The race was marred by controversy in which two teams were found to have manipulated the outcome of the race and Chase positions in the final ten laps. NASCAR ultimately determined that Michael Waltrip Racing, Penske Racing, and Front Row Motorsports were involved in two separate, but intertwined, incidents, first by Clint Bowyer intentionally causing a caution with less than ten laps remaining in the race, and on the ensuing restart, having Brian Vickers pit after a restart from caution so that Martin Truex, Jr. would clinch a Wildcard berth over Ryan Newman, and the second was collusion where Penske's Joey Logano earned the final guaranteed berth over Jeff Gordon after passing Front Row's David Gilliland. Both situations were intertwined together because of the tenth place and wild card situation. This scandal became widely known as Spingate from Bowyer's intentional spin.

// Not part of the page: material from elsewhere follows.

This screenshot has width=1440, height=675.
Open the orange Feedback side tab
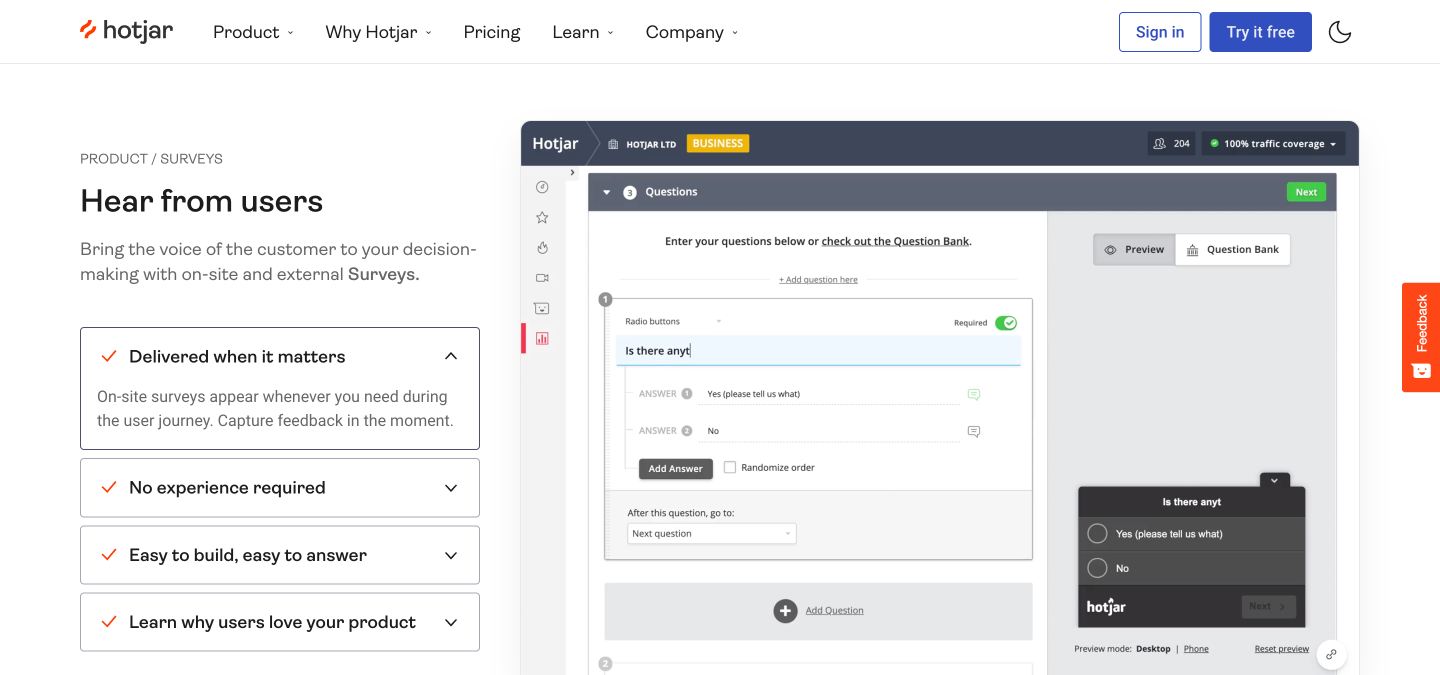(1421, 337)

Final Chase for the Cup statistics
|(post-race) - Sunday, September 8||(post-penalties) - Friday, September 13|
|Pos||Driver||Points||Wins||Top 5||Top 10||Pos||Driver||Points||Wins||Top 5||Top 10|
|1||Matt Kenseth||2015||5||6||13||1||Matt Kenseth||2015||5||6||13|
|2||Jimmie Johnson||2012||4||9||15||2||Jimmie Johnson||2012||4||9||15|
|3||Kyle Busch||2012||4||11||15||3||Kyle Busch||2012||4||11||15|
|4||Kevin Harvick||2006||2||6||13||4||Kevin Harvick||2006||2||6||13|
|5||Carl Edwards||2006||2||8||13||5||Carl Edwards||2006||2||8||13|
|6||Joey Logano||2003||1||8||14||6||Joey Logano||2003||1||8||14|
|7||Greg Biffle||2003||1||3||10||7||Greg Biffle||2003||1||3||10|
|8||Clint Bowyer||2000||0||8||13||8||Clint Bowyer||2000||0||8||13|
|9||Dale Earnhardt, Jr.||2000||0||5||14||9||Dale Earnhardt, Jr.||2000||0||5||14|
|10||Kurt Busch||2000||0||8||13||10||Kurt Busch||2000||0||8||13|
|11||Kasey Kahne||2000||2||8||11||11||Kasey Kahne||2000||2||8||11|
|12||Martin Truex, Jr.||2000||1||6||11||12||Ryan Newman||2000||1||6||12|
Team orders controversy
Team orders became an issue during the last ten laps of the race, and it was ultimately determined that three teams had tried to manipulate the outcome of the race and Chase positions.
Entering the race, there were two Wild Card spots available in the Chase for drivers positioned 11th-20th in the points with race wins. Kasey Kahne had already locked up the first Wild Card spot with two race wins from earlier in the year (Bristol in March, and Pocono in August). Ryan Newman entered the race trailing Martin Truex, Jr. for the final wild card. In order to guarantee a Chase position, he needed to either win the race, or be five points ahead of Truex and not have Joey Logano or Greg Biffle fall out of the top ten. Jeff Gordon trailed Logano by 16 points for 10th place, the final Chase spot based on points position.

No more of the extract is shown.